▶ _Task brief_
Apart from the images, repeat the data below exactly as written.

▶ _Listed entries_
• • • • •
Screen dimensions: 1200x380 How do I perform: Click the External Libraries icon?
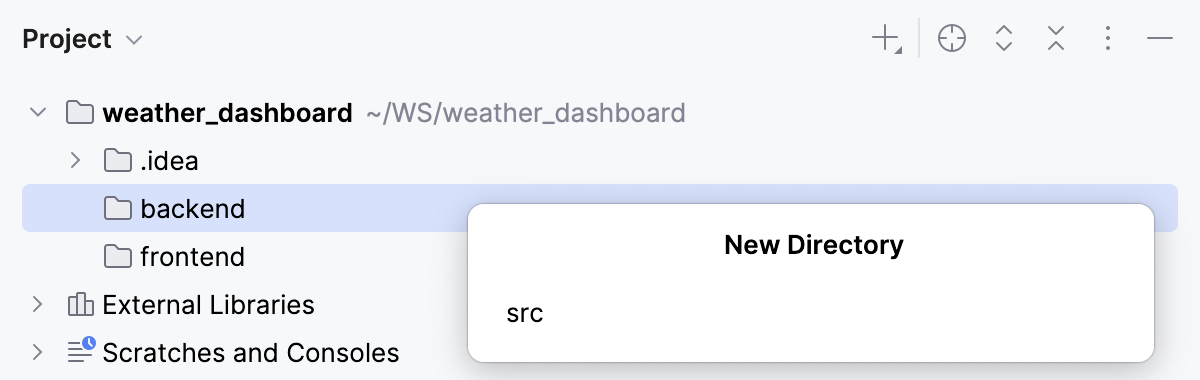[79, 304]
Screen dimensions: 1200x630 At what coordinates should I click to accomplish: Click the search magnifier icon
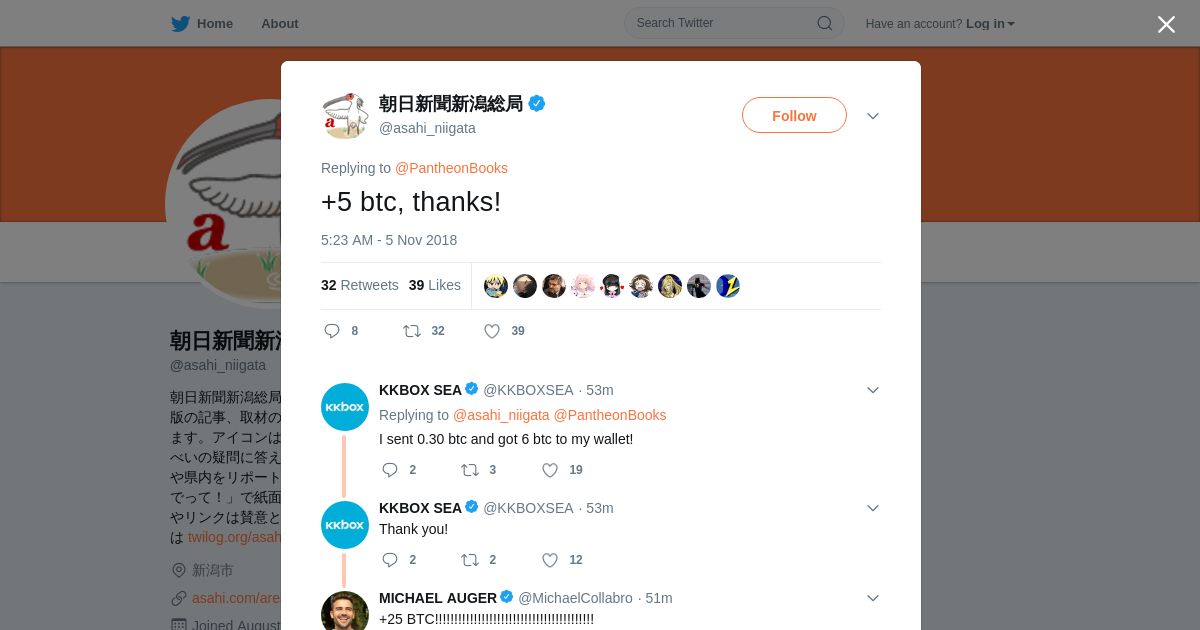click(x=825, y=23)
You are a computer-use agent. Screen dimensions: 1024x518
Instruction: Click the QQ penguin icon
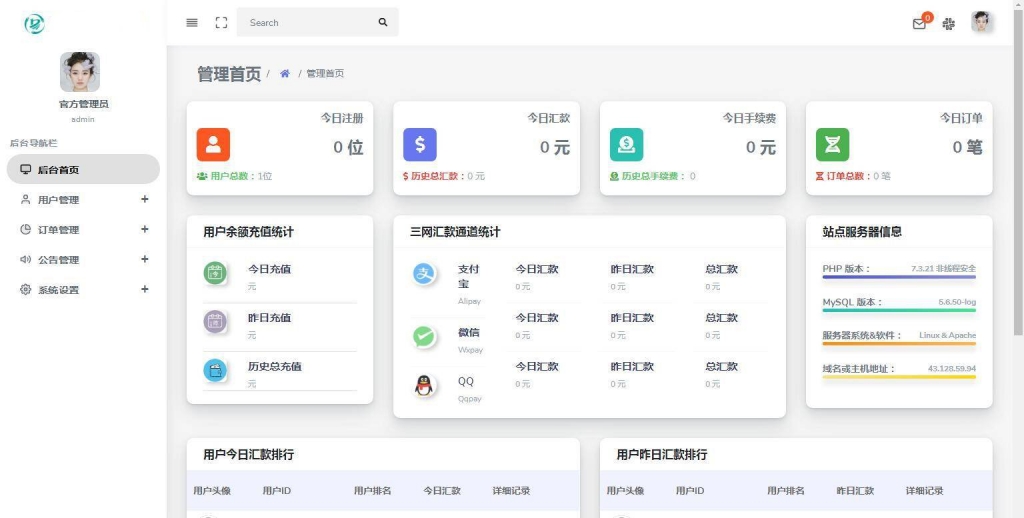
• • • • •
▶ _Output for this exercise_
Screen dimensions: 1200x380 How do I perform: Click the External Libraries icon?
[79, 304]
Screen dimensions: 1200x630 At what coordinates should I click to accomplish: Click the search magnifier icon
click(x=825, y=23)
You are a computer-use agent. Screen dimensions: 1024x518
Instruction: Click the QQ penguin icon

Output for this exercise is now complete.